Qual è la sfida pastorale che i confessori si trovano a dover affrontare oggi?

La sfida di aiutare le persone ad aprirsi sempre di più all’esperienza dell’amore di Dio. Viviamo infatti in un contesto sociale dove troppo spesso l’uomo cerca di fare a meno di Dio, lo avverte come presenza ingombrante, come l’antagonista della sua felicità e perciò tenta di sbarazzarsene illudendosi di potercela fare anche senza il suo aiuto. Diventa allora egoista, si ripiega su stesso e si chiude in modo autoreferenziale agli altri e al mondo. C’è urgente necessità, pertanto, di prendere coscienza che Dio non è il concorrente dell’uomo ma il suo più grande sostenitore, e questo è possibile solo quando ciascuno di noi sente di essere amato incondizionatamente da Dio, come avviene ogni volta che ci accostiamo al sacramento della riconciliazione.

Alla luce della recente esortazione Gaudete et exsultate di Papa Francesco, qual è il ruolo del sacramento della penitenza nel raggiungimento della santità?

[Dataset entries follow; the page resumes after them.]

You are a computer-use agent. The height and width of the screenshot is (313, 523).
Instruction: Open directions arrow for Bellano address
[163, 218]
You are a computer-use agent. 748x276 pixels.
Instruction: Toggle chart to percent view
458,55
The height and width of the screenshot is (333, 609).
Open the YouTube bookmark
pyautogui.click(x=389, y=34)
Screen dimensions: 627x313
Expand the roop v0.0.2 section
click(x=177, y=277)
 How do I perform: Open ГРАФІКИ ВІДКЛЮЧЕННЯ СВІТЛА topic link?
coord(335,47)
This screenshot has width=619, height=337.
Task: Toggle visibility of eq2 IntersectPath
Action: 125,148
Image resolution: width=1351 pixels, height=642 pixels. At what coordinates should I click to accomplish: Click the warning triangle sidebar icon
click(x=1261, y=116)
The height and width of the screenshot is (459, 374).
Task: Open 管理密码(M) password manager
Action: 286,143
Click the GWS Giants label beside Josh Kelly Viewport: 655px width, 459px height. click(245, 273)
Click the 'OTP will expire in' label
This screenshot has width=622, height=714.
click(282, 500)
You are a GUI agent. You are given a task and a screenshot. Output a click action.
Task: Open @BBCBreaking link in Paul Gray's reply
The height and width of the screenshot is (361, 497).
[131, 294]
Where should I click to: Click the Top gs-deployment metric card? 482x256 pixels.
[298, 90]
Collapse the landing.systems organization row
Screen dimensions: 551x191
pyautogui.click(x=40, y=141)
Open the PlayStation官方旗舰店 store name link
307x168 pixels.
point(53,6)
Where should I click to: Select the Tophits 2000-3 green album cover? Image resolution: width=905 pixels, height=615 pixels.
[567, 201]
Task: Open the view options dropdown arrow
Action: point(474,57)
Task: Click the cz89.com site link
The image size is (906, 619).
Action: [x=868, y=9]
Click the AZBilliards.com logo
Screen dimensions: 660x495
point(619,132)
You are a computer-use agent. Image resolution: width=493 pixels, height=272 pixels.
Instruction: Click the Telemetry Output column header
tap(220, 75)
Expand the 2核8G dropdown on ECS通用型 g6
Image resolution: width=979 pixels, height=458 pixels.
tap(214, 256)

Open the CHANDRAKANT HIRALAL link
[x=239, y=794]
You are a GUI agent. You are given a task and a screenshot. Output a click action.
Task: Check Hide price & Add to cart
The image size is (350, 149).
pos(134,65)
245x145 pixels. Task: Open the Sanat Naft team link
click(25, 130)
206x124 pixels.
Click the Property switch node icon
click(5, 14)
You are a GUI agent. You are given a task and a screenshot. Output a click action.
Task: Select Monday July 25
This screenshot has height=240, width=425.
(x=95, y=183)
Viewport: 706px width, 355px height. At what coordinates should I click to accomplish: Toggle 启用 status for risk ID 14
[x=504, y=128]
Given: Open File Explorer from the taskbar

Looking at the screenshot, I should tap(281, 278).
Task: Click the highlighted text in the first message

Con l’esortazione apostolica Gaudete et exsultate, il Papa ricorda a tutti i fedeli che la nostra vera meta è la santità. Il documento menziona la confessione sacramentale tra i mezzi di santificazione tradizionalmente proposti dalla Chiesa. Ma al di là di quest’unico cenno esplicito, leggendo con più attenzione il testo si scoprono alcune caratteristiche del sacramento assai utili nel sostenere il cammino dei credenti verso la santità: aiuto per rialzarsi sempre ogni volta che cadiamo; antidoto contro i veleni del neo-gnosticismo e del neo-pelagianesimo; strumento per accrescere l’umiltà e, al contempo, canale di gioia per il figlio che sperimenta l’abbraccio amorevole del Padre; luogo di verità, che alimenta la memoria grata della propria storia e il discernimento quotidiano. Riscopriamo quindi la fiducia nella misericordia di Dio accostandoci con frequenza al sacramento della riconciliazione, dove chiunque riconosce con cuore pentito le sue colpe può sperimentare la tenerezza dell’amore del Padre. Inoltre, desidero ricordare che la confessione sacramentale è via di santificazione non solo per il penitente, ma anche per il confessore, che ha la grazia di contemplare quotidianamente i miracoli delle conversioni che Dio opera.